Serpekian has seen the local tuna industry from the inside for more than 30 years, and has worked for Chicken of the Sea since 1997. And when we met Jones, she had been with the company for just seven months; she was a recent nutrition grad from SDSU. I was fascinated to see the 21st-century face of the tuna industry:

The face of the tuna industry in San Diego today less resembles a weathered fisherman with a knit cap and a week’s worth of stubble or a masked cannery worker whose hands have been ravaged by fish scales than it does a savvy international businessperson using a Palm Pilot to manage operations and canneries in several countries.

Two years ago, I went to Mira Mesa for a cutting — a Monday morning meeting where a bunch of executives crowd into the kitchen while Jones and Serpekian and their team open more than 65 cans of tuna and salmon and touch, smell and taste the fish to make sure it meets company standards.

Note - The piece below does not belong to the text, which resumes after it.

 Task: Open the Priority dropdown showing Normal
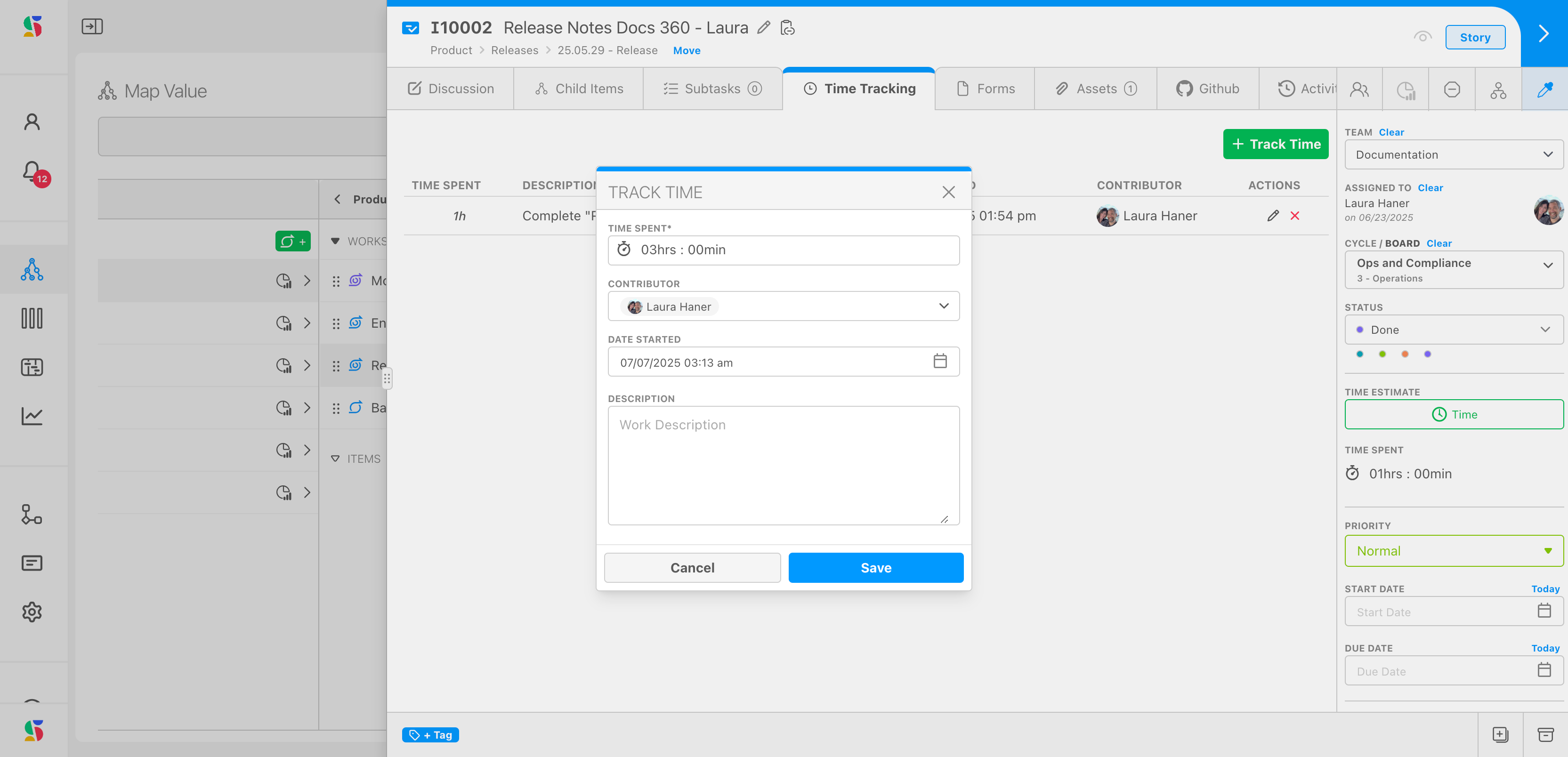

I caught both of them on the phone yesterday to see what they’ve been up to for the last two years. Serpekian said the team’s as busy as it’s ever been, testing and smelling and coming up with new products like the cups of flavored, ready-to-eat tuna that were just about to launch when I wrote my story in 2006.

Jones, now a couple of years into her career, said she’s become a supervisor and has had a chance to travel often to American Samoa to see the company’s plant there. She manages some of the recipes for the company’s products, and analyzes data now to make sure all of the products are meeting federal and company requirements.

She was in American Samoa five times this year, for two to three weeks at a time.

“There I actually get to see the whole process,” she said. “Understanding what goes into it and what things affect it, seeing it firsthand. You actually comprehend all the work that goes into just making this one little can of tuna.”